Freestyle can technically be any stroke, but front crawl is most common.
Front crawl, commonly referred to as freestyle, is swum with an alternating arm stroke, flutter kick and breathing to the side. It is the most common swimming stroke and often the first one novice swimmers learn. Front crawl is the fastest stroke for most swimmers, and the stroke of choice in the swimming leg of triathlons.
Front crawl uses the flutter kick -- a quick, alternating leg, up-and-down kicking style. Flutter kick is done at the surface of the water, with feet just breaking the water's surface as they kick. Flutter kick, executed properly, helps the swimmer maintain a proper bodyline in the water, reducing drag and helping to propel the swimmer forward through the water. This kick starts at the hips -- not the knees -- and is powered by the upper leg and core muscles. Knees should be straight but not locked, ankles should be flexible and toes should be pointed.
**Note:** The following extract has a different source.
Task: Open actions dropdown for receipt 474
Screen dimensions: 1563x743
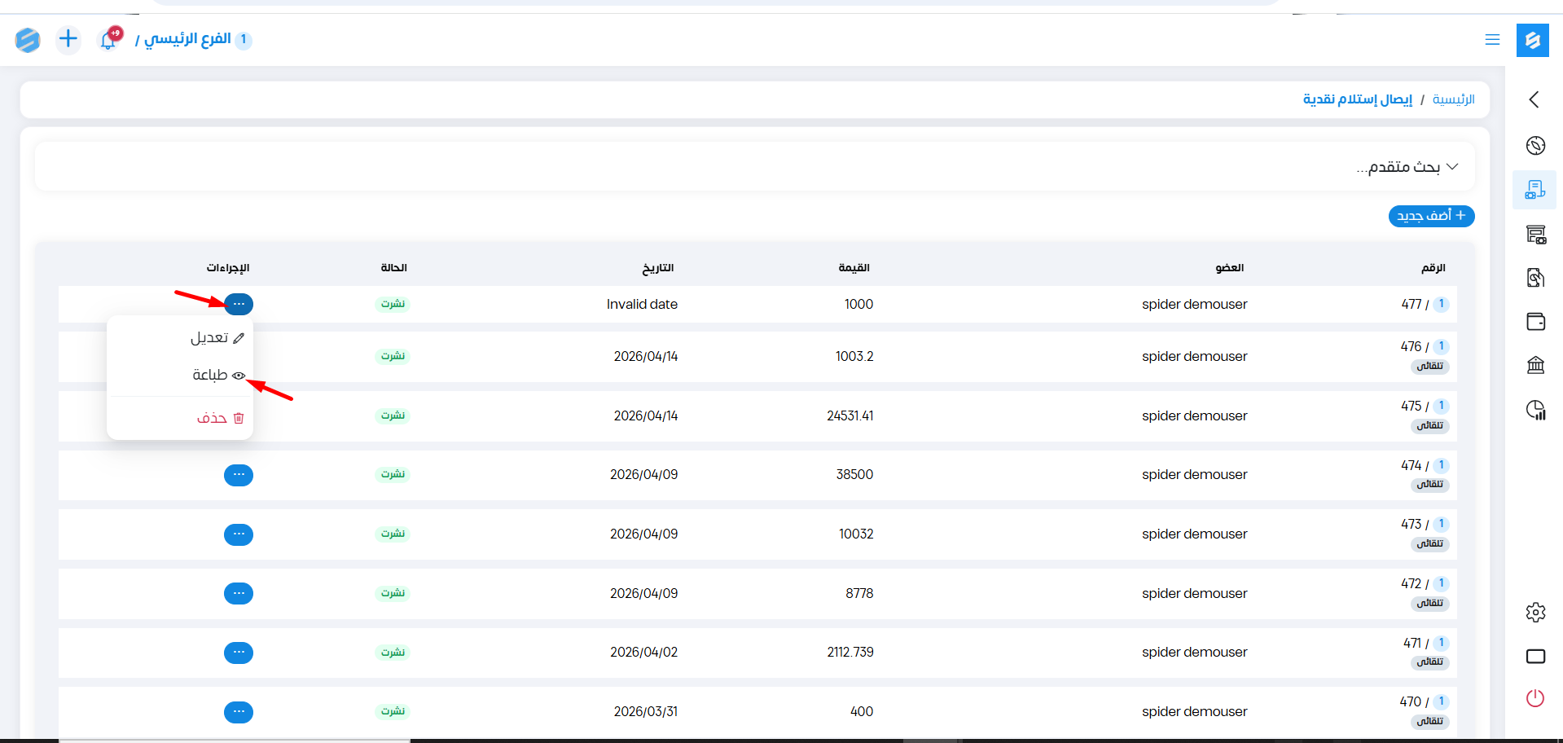Action: click(239, 475)
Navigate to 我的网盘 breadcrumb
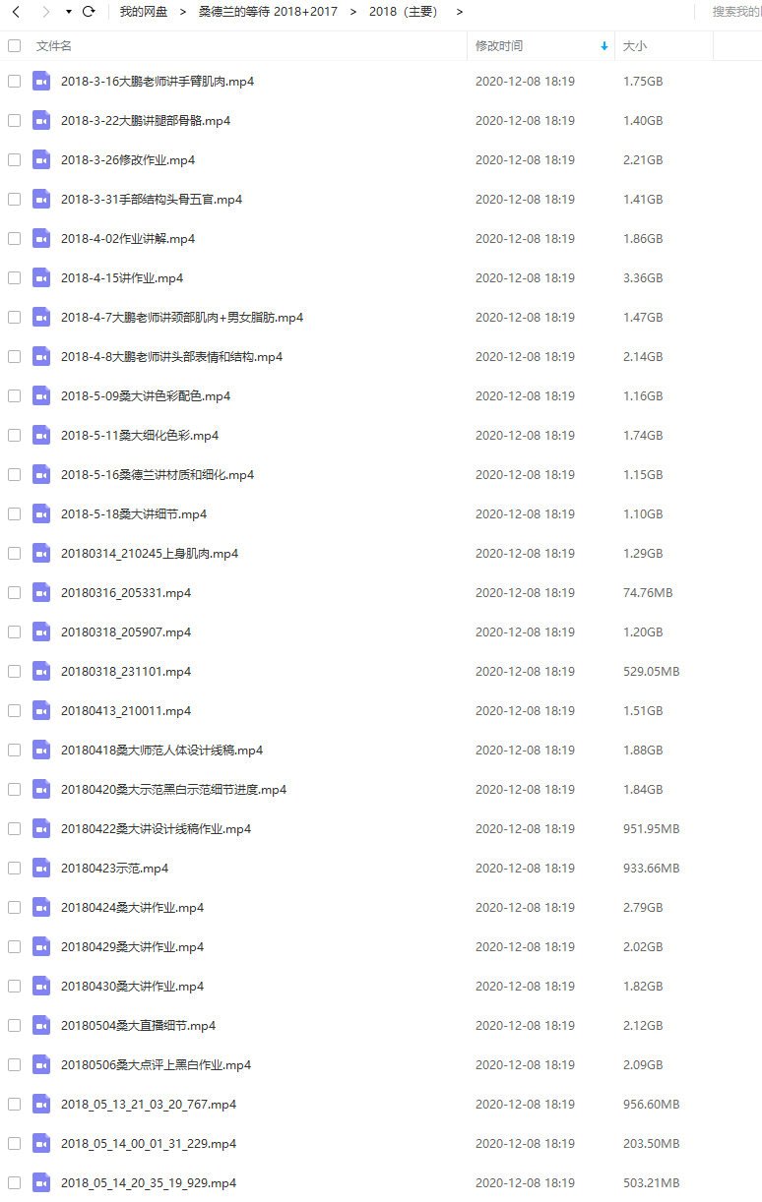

In front crawl, the muscles of your shoulders and back power your arms as they alternately reach forward, first "catching" the water with the hand and then pushing it back toward the feet. This pull, helped by the kick, propels the swimmer from one end of the pool to the other. Fingers should be together, but relaxed, forming a paddle of the hand. Elbows are high -- always higher than the hands -- and the elbow straightens as the arm reaches forward to enter the water, and again as the arm reaches back during the pull.
Breathing and Bodyline
Rotary breathing, or breathing to the side, is used for front crawl. The stroke is swum with your face in the water, slowly exhaling continuously and looking down until another breath is needed. To get a breath, your head turns toward the arm that is pushing the water back toward your feet, returning to the water as that arm reaches forward. Bilateral breathing -- alternately breathing to both sides -- is a good habit to develop because it can help increase your oxygen intake, according to USA Swimming, while also improving your bodyline to reduce drag.
To build a stronger pull, swimmers can use a pull buoy -- a foam float held between the thighs -- to support the legs, eliminating the need to kick. This allows the swimmer to focus energy and attention on proper pulling technique. Hand paddles or swim gloves can be worn to add resistance for muscle toning and build strength. To work on the flutter kick, swimmers can use a kick board to allow the arms to rest while the legs get a good workout. Fins can be added to kicking drills for added resistance and to help the swimmer develop proper kicking technique.